■ **Task prompt**: All lines from the one containing "Viewport: 800px width, 600px" through the end of the material below are to be printed exactly, both ends included, minus pictures.

====== Material for the task ======

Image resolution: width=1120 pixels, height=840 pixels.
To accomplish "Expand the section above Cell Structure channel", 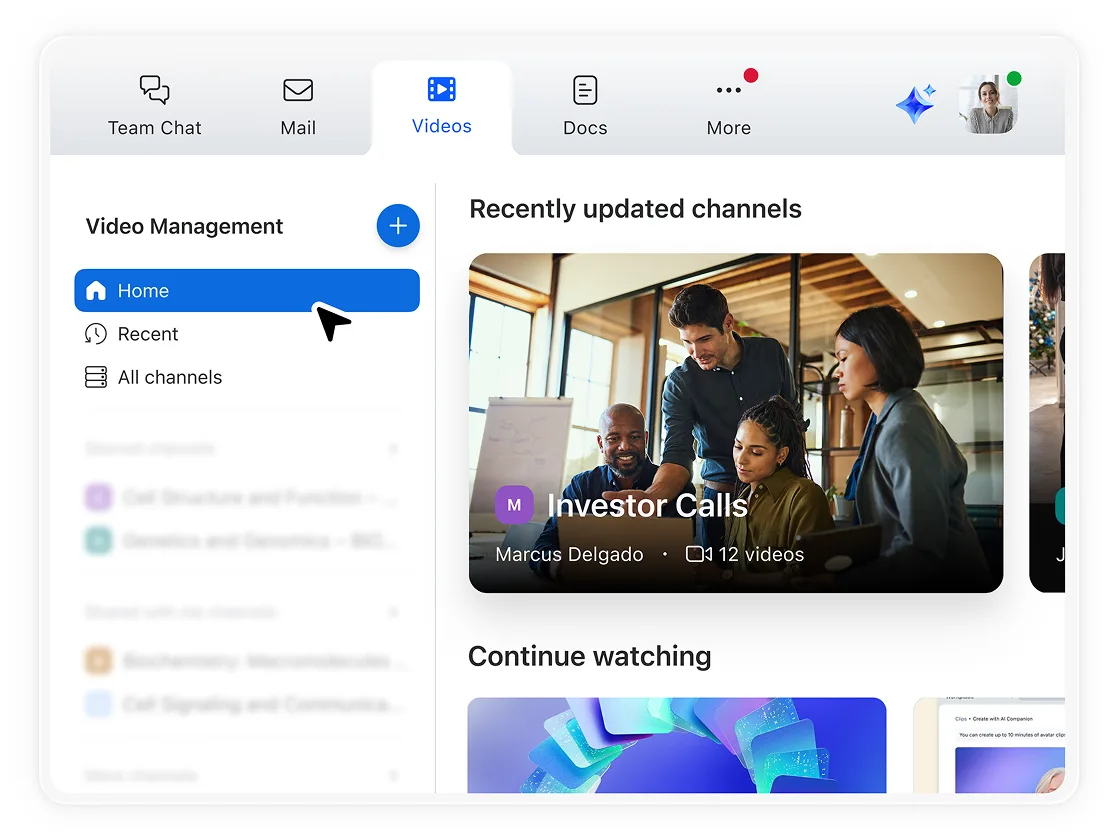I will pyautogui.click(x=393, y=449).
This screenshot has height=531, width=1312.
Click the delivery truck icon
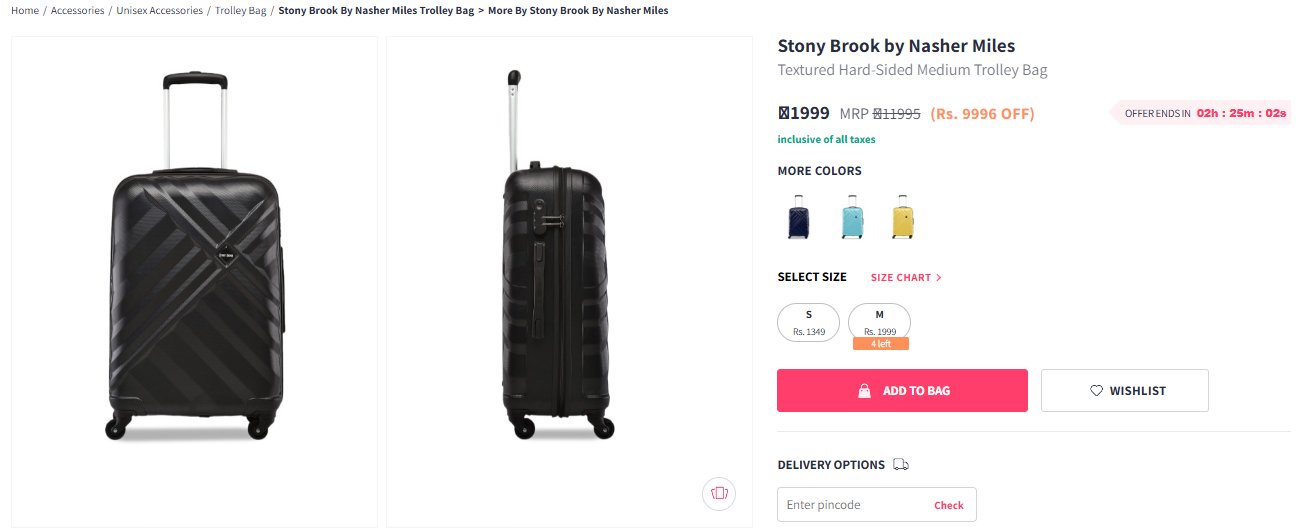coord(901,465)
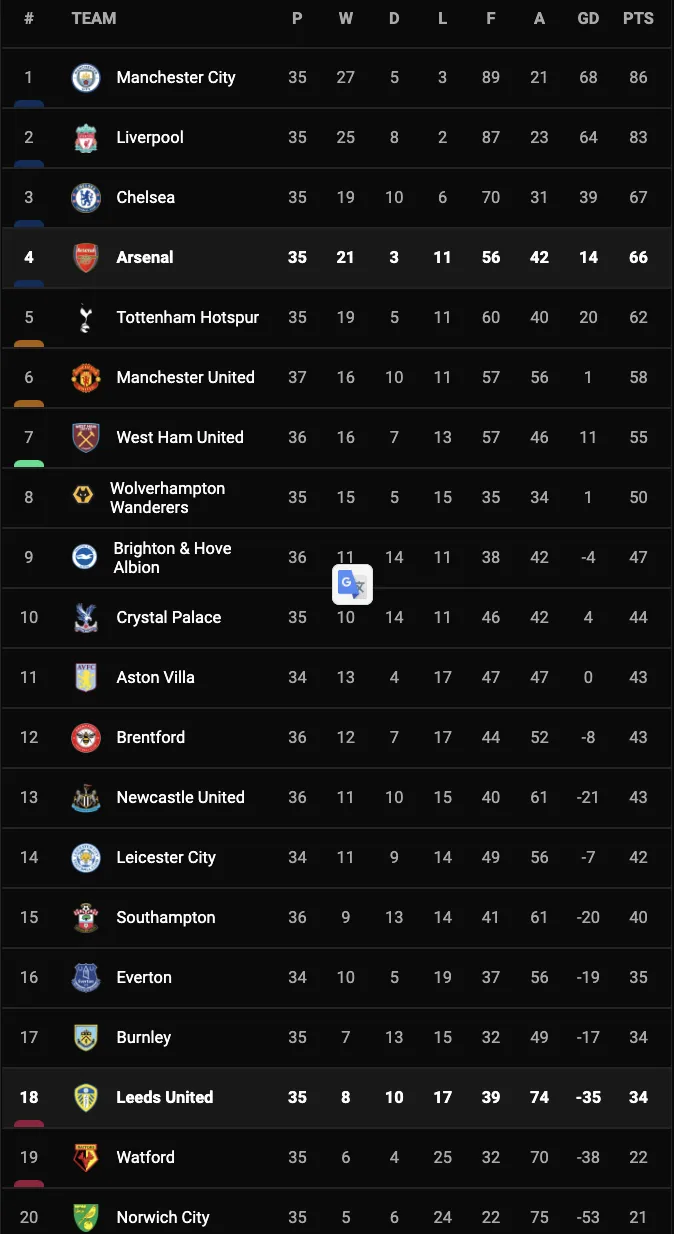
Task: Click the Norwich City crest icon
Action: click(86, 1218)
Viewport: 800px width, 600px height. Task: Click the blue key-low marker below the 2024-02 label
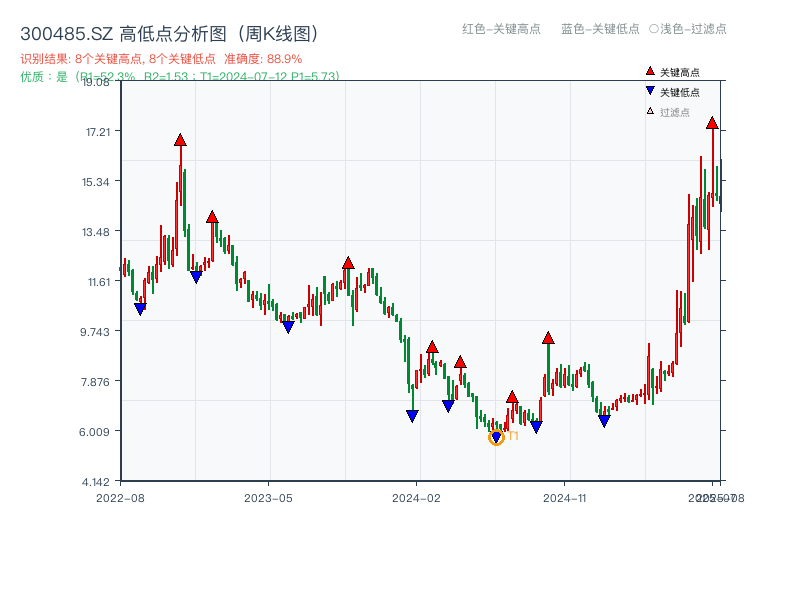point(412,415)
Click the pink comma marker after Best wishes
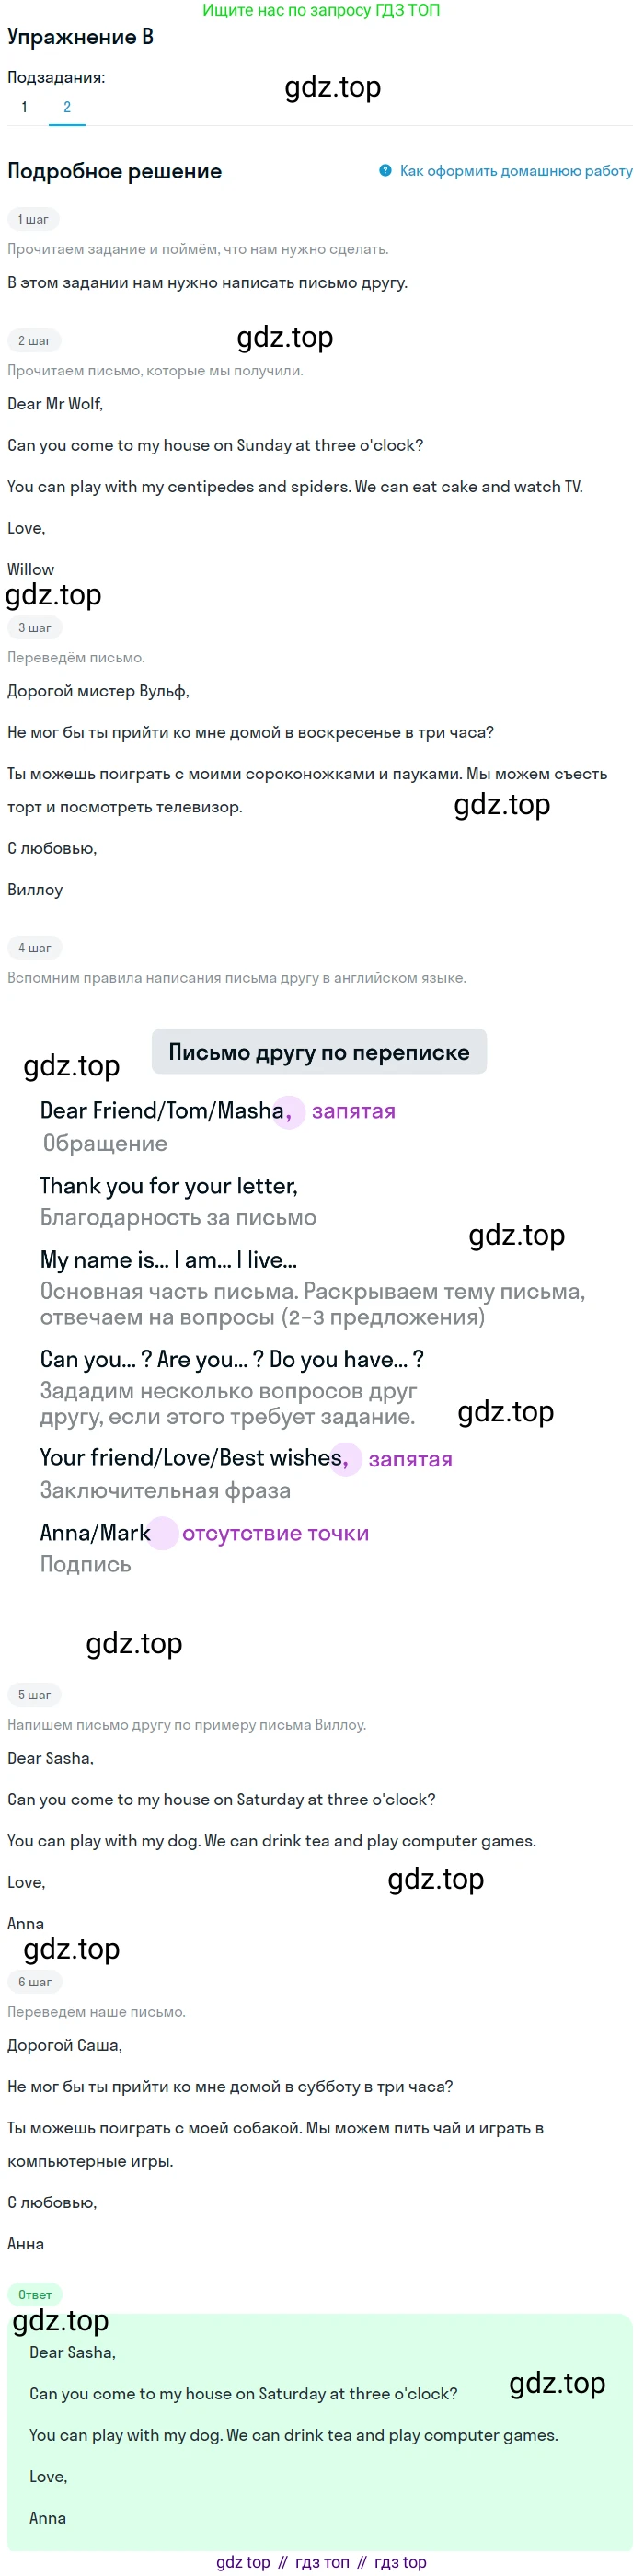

======

■ **Written response**:
Viewport: 800px width, 600px height. Task: Click the blue key-low marker below the 2024-02 label
point(412,415)
Click the pink comma marker after Best wishes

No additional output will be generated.